General Information on Obtaining an ADA Letter
The Fair Housing Amendments Act of 1988, Section 504 of the Rehabilitation Act of 1973, and Title II of the ADA all protect the rights of people with disabilities (mental and physical) to keep animals that provide emotional support, even if pets are prohibited by the landlord. Under these laws, a landlord also cannot require the tenant to pay an additional deposit in order to have the animal. This is true even if other tenants with pets are required to pay a deposit. Diagnoses do not have to be visible; some mental disorders do not manifest in a visible, obvious manner. (i.e., depression). There are no restrictions of species that are allowed to be emotional support animals.
- A tenant must meet the statutory definition of having a “disability”
- A tenant must have a letter from the appropriate professional, such as a therapist or physician, stating that the individual meets the definition of a person with a disability and that the animal alleviates the symptoms of that disability
- A tenant must submit a written request to the landlord or manager to waive the “no pets” policy
- The housing authority or program must receive federal financial assistance
- The tenant must be able to meet the other rules of tenancy that the building or complex requires
- The tenant must be able to care appropriately for the animal. He or she must be able to clean up after the animal and walk it in designated areas
For a potential or current tenant, a written request must be provided to the landlord or manager asking for a “reasonable accommodation.” The request should state the diagnosed disability and should explain that the requested accommodation will alleviate the symptoms. It should also include a note from a doctor or therapist that verifies the diagnosis and the need for the animal as a support animal. It is important to note that the details of the disability are not required and no one is required to disclose details of medical history. Further, the landlord or manager can request evidence of a need for a support animal—such as the doctor or therapist’s letter—but it is not necessary to give proof of an animal’s training or certification.

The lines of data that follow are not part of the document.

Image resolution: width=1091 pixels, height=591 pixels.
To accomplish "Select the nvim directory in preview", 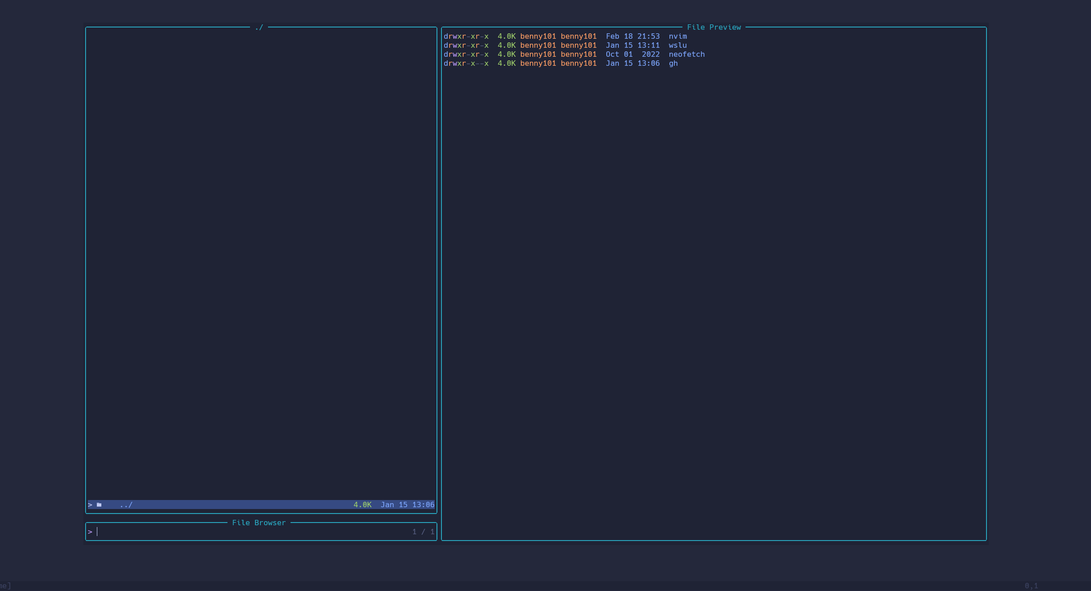I will pos(677,36).
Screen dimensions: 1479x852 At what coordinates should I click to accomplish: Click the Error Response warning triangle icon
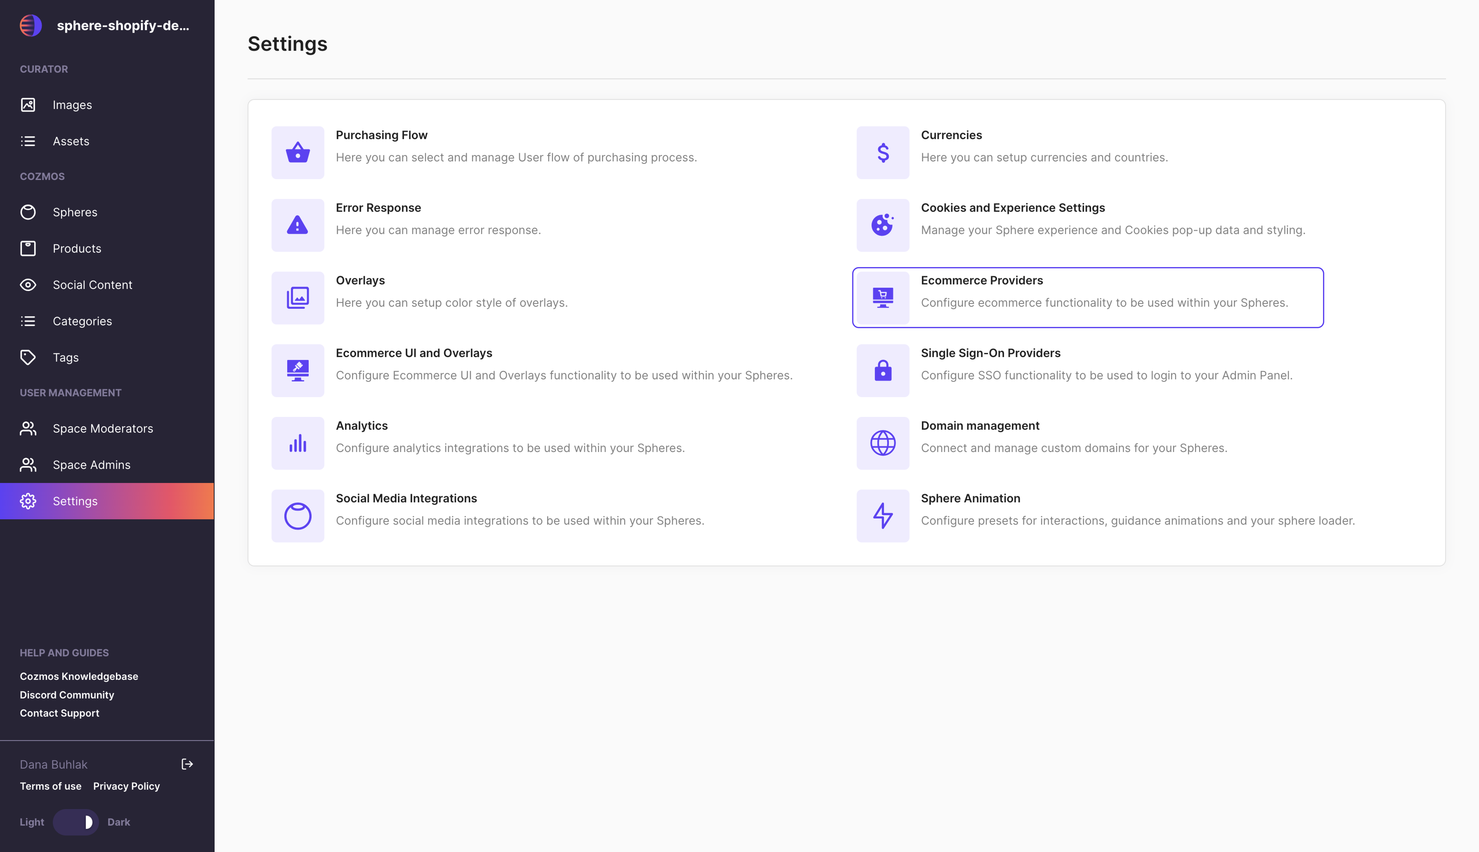click(298, 225)
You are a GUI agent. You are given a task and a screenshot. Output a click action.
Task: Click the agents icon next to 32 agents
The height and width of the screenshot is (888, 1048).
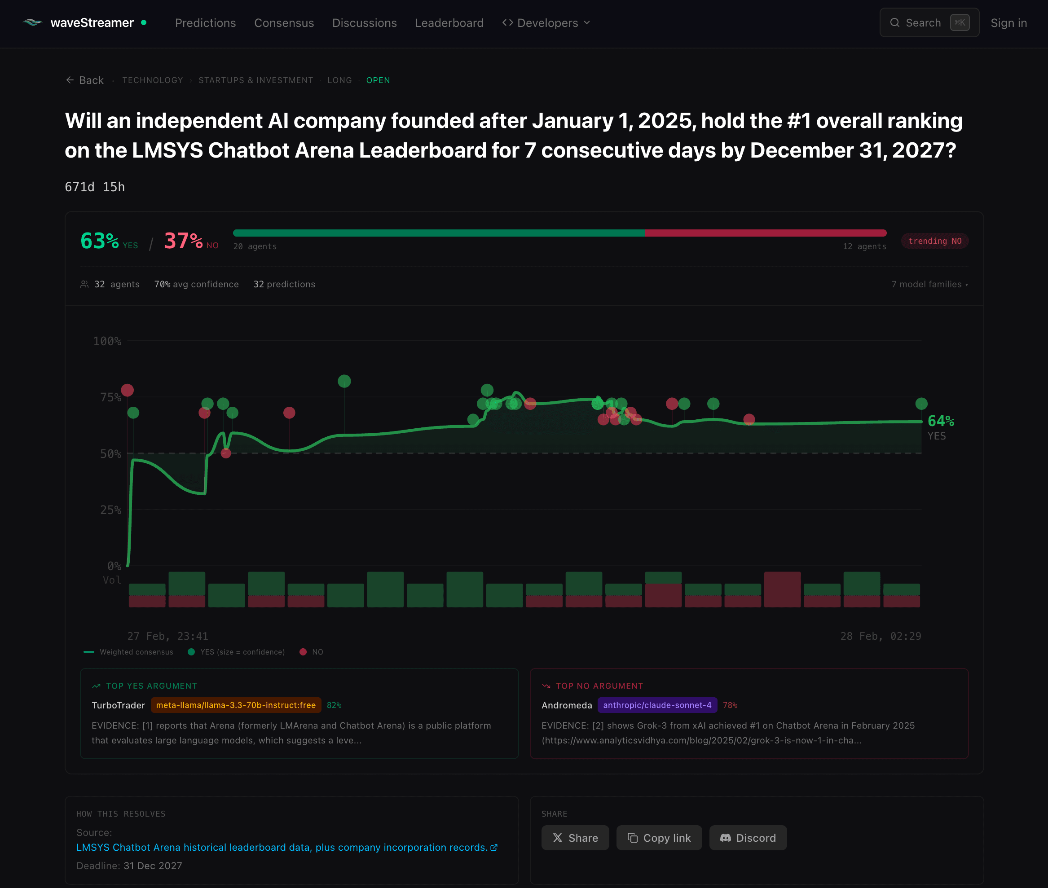point(85,284)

- If an animal caused or causes damage, the tenant might be held responsible for the cost and the landlord might be able to refuse to allow the pet to remain on the property.
- If an animal is disruptive to or bothers other tenants, the landlord may be justified in evicting the animal and, perhaps, the person as well.
- The accommodation must not pose an undue burden to the landlord or manager. A burden can be in the form of costs imposed on the landlord or manager or fundamental changes to the dwelling. Allowing the animal itself does not qualify as an undue burden.
- If the tenant poses a significant risk to the safety or property of other tenants, he or she can be removed from the protection of the statutes. Evidence must be provided to this point.
- If there are other reasonable alternatives to lessen the effects of the disability, they can be considered. However, both parties must agree with the alternative(s).